Inferring the Source of Encrypted HTTP Connections Michael Lin CSE 544
Hiding your identity
• You can wear a mask, but some distinguishing characteristics are visible:
• Height
• Weight
• Hair
• Clothing
• Even if everyone looked the same, we can determine some things about people based on their habits
• People who go to school everyday are probably students or teachers
• If you follow a strict schedule everyday (school, coffee shop, gym), you can be identified to some degree of accuracy
• “There are 10 people who follow this exact schedule everyday.”
Profiling
• How would you identify someone in a world of clones?
• Determine their schedule
• Determine their habits
• Profiling allows us to identify something without knowing what it is
Hiding your online identity
• Encryption will save us from prying eyes. Or will it?
• We can hide the header and contents of a packet behind encryption
• But can we still say something about the packet itself?
• Packet size
• Packet direction
• What about traffic patterns?
• Packet arrival rate/distribution
HTTP traffic profiling
• Using only packet size and direction, create profiles of traces of HTTP traffic for certain websites
• Instance - <Packet size, direction>
• Class - URL
• Create sets of instances for each class and use these sets to identify other traces to unknown sites
• These sets are surprisingly unique
Comparing HTTP traces
• Two relatively simple methods to get a rating of the similarity of two sets
• Jaccard’s coefficient
• Intersection of two sets divided by union of two sets
• Think about this and it makes sense
• Naive Bayes classifier (Idiot’s Bayes)
• “Naive” because it assumes every event is independent
• A surprisingly good indicator of similarity
• Important: you need something to compare against!
Collecting HTTP traces
• Gathered 100,000 URLs from DNS server logs
• Used Firefox to access top 2000 pages over an SSH tunnel 4 times a day over 2 months
• Used tcpdump to collect header information from these connections
• Analyzed the logs to get packet length and direction for connections to each site
• Create a library of profiles for sites
This is where the magic happens
• Now we have two methods for comparing sets and a big library of site profiles
• Say we intercepted some encrypted HTTP traffic and want to guess where it’s going...
• Compare with all sites in the library to find the best match or two or ten
How well does it work?
• Surprisingly well
• Lots of variables to play with:
• Size of “training set” - the data used to create the library profile
• Size of test set
• Time between collection of training and test set
• Desired accuracy (top 1 most likely site or top k, k = 2, 3, 5, 10...)
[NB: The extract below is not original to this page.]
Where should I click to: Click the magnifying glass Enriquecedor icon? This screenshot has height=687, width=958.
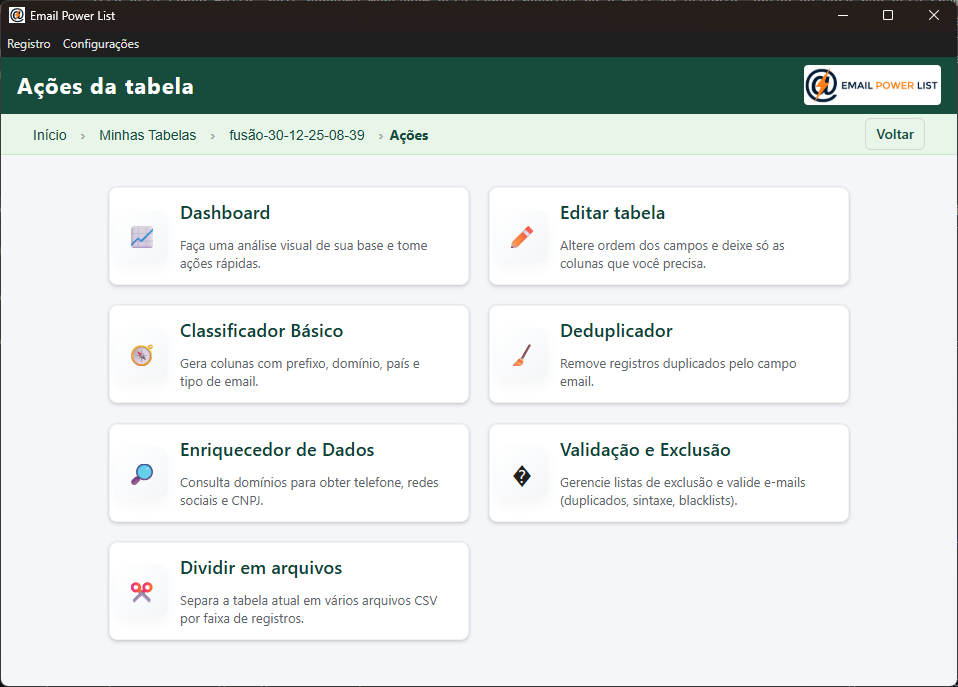click(142, 474)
• Number of sites in library
• Jaccard’s coefficient is generally better than naive Bayes
• Bottom line: for a training set of 4 samples and a test set of 4 samples, they got ~75% accuracy
Effect of variables
• Increasing size of training set up to 4 greatly improves accuracy, after 4 they get diminishing returns
• Increasing k increases accuracy (duh)
• Time between training set and test set matters, but the difference is less than 10%, even after 4 weeks
• It doesn’t matter if the training set comes from before or after the test set
• The fewer total sites there are in the library, the better the accuracy, but the drop in accuracy is relatively slow from 200-2000 (will this hold true to 40 million?)
• This is a philosophical question
• Given the relatively small amount of data collected for each site, I think this is good enough to be interesting
• This kind of accuracy requires a training and test set of size 4+
• How likely are you to get a test set of that size?
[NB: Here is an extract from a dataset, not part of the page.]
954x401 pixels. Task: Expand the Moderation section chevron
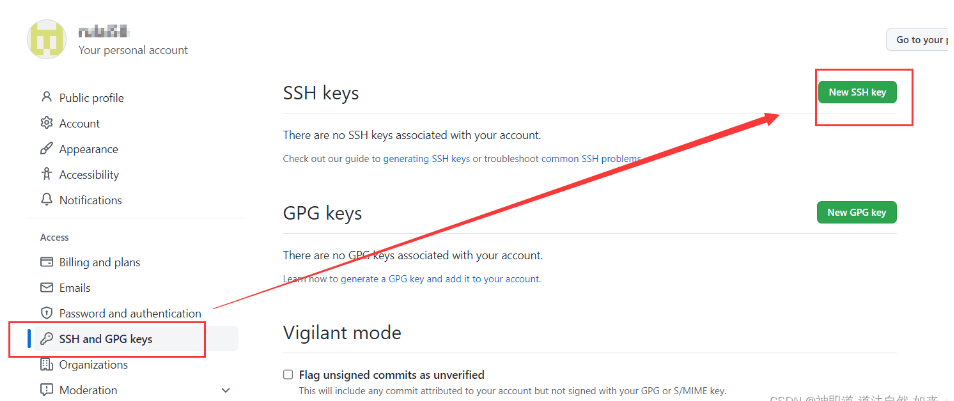point(226,390)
• Even with perfect data, a maximum of ~75% accuracy is limiting
Is this good enough?
How can we make it worse?
• This analysis is based entirely on packet size
• Change the packet size, change the results
• 4 simple packet size padding methods:
• Linear
• Exponential
• Mice & elephants
• MTU
• All increase packet sizes in a deterministic manner
The effectiveness of padding
• Linear padding cuts accuracy in half
• Exponential makes it useless
• Total data transmitted remains small for linear and exponential
• Results for 10-accuracy are much better
Padding Accuracy Size
none 0.721 1
linear 0.477 1.034
exp 0.056 1.089
m & e 0.003 1.478
MTU 0.001 2.453
The not so great...
• For this to be useful, you need a library of every website
• Collecting this much data isn’t easy
• How accurate will this be? With 38 million websites there’s going to be a lot of sites that look the same
• They show that trivial packet padding makes this useless
• No results for test sets of size < 4
Future work
• Current analysis is weak to packet padding, they are looking to use packet arrival times to overcome this
• Even for non-padded packets, packet timing can be important (but also hard to use)
• Padding packets non-deterministically may be even stronger against profiling
• How reasonable is building a huge library of profiles for the entire Internet?
• In the end, is 75% accuracy good enough?